Conrad, Du darfst nicht länger so vor mir knieen; ich kann Dich nicht so knieen sehen, vor mir knieen sehen – ich kann es nicht. Du mußt mein Stern bleiben, oder die Nacht bricht für mich herein. Weil eine dunkle Wolke über Dir hinzog – wolltest Du Deine himmlische Abkunft vergessen? Wenn Du das thätest, Conrad, siehe, dann dürfte auch ich Dir zürnen, dann hättest Du mich wirklich verrathen; was Andere Dir sein können, ich kann es auch, und kann mehr; ich weiß es jetzt, wenn ich es früher in meinen muthigsten Stunden kaum zu hoffen gewagt. Aber Du sollst nicht ihr, Du sollst nicht mir, Du sollst keiner Anderen, Du sollst Niemand gehören, als Dir selbst, als Deinem Genius, als Deiner Menschenliebe – Deiner großherzigen, göttermächtigen Menschenliebe – ich habe es von Onkel Kreppelmann, der Dir oft und oft gefolgt ist, wo Du allein zu sein glaubtest, und Dich gesehen hat, wo Du Deine Linke nicht merken ließest, was Deine Rechte that – ich weiß es, wie groß, wie mächtig Du die Menschen liebst, die Armen, die Elenden – und so, mein Geliebter, mein Alles, bleibe Dir nur selbst treu und Du wirst ewig groß und gut sein.

Sie hatte ihre Lippen auf seine Stirn gedrückt und sich dann erhoben. Er hatte sie nicht länger gehalten. Er stand ein paar Schritte vom Sopha, gesenkten Hauptes, ihr mit den Augen folgend, wie sie jetzt nach der Thüre ging und dann sich umwandte und im nächsten Momente in seinen Armen lag, den mächtigen Armen, die sie emporhoben, als wäre sie ein Kind, und sie wieder losließen und wieder umfingen, während eine Stimme an ihrem Ohr flüsterte: Mit Dir, mit Dir!

Und dann standen sie am Fenster im letzten Abendscheine, der röthlich durch die Wolken fiel, die den Tag umdüstert, und winkten und grüßten hinab zu ein paar alten Männern, die seit zehn Minuten drüben auf dem Trottoir gingen, von Zeit zu Zeit ein paar besorgte Worte wechselnd und dann zum Fenster aufschauend, an dem jetzt die Beiden standen, sich umschlungen haltend, und wieder grüßten und winkten.
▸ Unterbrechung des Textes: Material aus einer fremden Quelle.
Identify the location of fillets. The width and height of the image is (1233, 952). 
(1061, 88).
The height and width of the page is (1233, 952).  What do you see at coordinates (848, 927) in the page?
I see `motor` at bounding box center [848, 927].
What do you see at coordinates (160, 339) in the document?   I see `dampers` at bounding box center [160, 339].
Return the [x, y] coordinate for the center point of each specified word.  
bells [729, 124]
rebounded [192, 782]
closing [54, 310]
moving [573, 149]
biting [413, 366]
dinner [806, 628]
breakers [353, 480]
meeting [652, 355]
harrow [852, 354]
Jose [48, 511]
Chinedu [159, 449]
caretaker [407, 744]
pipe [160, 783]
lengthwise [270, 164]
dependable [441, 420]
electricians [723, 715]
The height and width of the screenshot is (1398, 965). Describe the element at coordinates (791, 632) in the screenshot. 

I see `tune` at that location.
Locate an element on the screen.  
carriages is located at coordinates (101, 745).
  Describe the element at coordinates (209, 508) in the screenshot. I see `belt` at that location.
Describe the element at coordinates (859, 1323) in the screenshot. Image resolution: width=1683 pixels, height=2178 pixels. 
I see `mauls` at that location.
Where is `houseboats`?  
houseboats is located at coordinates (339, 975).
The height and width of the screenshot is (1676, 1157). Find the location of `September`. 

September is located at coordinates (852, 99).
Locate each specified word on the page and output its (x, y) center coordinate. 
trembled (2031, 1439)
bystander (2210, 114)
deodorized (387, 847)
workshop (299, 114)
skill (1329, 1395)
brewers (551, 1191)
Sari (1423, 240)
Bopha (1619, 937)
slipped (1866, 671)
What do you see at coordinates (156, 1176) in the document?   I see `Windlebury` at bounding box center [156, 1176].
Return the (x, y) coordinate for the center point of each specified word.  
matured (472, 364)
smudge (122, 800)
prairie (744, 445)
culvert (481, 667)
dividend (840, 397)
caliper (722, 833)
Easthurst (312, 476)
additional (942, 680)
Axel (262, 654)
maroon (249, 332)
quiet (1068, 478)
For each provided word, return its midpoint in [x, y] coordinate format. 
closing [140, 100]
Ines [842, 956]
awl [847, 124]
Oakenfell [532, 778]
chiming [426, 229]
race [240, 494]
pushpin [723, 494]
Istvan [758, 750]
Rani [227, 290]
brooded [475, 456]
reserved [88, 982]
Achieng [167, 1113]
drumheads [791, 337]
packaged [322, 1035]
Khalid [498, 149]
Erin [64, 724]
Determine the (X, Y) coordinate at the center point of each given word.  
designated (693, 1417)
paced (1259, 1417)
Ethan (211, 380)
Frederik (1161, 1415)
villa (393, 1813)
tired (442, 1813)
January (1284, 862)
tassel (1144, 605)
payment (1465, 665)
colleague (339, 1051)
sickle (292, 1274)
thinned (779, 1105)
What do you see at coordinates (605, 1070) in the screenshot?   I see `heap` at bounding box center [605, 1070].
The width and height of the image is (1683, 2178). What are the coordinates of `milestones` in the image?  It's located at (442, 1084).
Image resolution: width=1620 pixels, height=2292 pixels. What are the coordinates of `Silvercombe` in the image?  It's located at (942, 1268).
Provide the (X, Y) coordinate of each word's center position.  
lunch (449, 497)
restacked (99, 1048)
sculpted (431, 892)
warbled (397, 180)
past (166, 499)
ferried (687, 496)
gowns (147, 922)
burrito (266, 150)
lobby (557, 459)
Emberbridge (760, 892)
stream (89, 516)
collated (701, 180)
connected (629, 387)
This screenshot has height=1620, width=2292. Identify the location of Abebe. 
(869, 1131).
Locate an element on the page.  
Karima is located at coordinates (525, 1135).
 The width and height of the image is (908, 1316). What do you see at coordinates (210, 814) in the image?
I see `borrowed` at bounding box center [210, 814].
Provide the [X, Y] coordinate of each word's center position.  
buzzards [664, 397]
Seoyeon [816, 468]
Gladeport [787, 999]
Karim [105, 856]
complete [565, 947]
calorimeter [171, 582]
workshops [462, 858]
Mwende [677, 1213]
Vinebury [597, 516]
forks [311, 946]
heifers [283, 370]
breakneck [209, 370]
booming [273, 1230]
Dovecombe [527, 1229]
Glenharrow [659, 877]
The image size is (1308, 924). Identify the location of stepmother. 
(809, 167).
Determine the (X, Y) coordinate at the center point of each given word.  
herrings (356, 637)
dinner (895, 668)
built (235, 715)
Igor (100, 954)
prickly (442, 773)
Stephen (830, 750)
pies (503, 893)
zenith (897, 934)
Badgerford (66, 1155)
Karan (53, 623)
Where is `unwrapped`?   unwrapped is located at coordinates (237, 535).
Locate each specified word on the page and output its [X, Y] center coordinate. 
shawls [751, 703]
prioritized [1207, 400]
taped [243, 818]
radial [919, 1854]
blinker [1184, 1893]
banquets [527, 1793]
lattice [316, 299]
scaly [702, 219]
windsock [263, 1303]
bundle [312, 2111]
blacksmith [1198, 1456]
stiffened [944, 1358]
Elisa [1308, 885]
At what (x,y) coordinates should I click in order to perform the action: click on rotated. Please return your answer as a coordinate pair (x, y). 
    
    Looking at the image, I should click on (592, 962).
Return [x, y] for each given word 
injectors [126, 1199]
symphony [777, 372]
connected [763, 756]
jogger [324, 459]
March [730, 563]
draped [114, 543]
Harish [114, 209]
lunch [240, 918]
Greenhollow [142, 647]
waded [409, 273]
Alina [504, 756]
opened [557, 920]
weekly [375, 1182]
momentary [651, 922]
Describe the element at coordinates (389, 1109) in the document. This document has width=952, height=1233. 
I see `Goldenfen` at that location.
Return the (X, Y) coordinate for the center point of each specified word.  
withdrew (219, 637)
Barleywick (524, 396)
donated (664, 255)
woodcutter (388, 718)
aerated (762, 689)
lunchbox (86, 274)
Und die beiden alten Männer fielen einander in die Arme, zur nicht geringen Verwunderung von ein paar Vorübergehenden, die sich umwandten und nicht anders glaubten, als die guten Leute seien ein wenig närrisch geworden.

Jetzo ist Alles in Ordnung, Gevatter, schluchzte Herr Thomas Kempe; jetzo ist Alles reguliret.

Nicht mehr als billig, Gevatter, nicht mehr als billig, murmelte Kreppelmännchen, sich lächelnd die grauen Wimpern trocknend; wir haben ja heute Ultimo.